INSTRUCTIONS FOR THE TASK
Pull out each line in the listing below that contains the word "screenshot", matching upper and lower case exactly, and copy those lines as they appear.
** START **
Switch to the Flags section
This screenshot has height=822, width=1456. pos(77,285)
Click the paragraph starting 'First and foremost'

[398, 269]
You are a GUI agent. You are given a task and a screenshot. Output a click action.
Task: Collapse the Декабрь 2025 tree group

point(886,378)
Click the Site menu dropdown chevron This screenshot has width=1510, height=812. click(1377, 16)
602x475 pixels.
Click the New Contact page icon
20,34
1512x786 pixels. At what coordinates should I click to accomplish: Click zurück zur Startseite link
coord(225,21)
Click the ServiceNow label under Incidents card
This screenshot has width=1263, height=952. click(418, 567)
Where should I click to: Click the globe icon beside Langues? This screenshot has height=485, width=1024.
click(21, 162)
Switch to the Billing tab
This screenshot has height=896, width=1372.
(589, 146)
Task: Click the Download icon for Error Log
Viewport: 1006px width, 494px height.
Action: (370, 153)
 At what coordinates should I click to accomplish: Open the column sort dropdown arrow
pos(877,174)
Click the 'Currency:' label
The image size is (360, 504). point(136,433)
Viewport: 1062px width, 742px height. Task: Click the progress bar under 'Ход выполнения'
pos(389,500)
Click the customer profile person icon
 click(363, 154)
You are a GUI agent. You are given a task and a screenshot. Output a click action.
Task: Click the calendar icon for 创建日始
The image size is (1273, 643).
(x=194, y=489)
** END **
CORRECT OUTPUT
This screenshot has height=822, width=1456. pos(77,285)
You are a GUI agent. You are given a task and a screenshot. Output a click action.
Click the Site menu dropdown chevron This screenshot has width=1510, height=812. click(1377, 16)
This screenshot has width=1263, height=952. click(418, 567)
Where should I click to: Click the globe icon beside Langues? This screenshot has height=485, width=1024.
This screenshot has height=896, width=1372.
You are a GUI agent. You are given a task and a screenshot. Output a click action.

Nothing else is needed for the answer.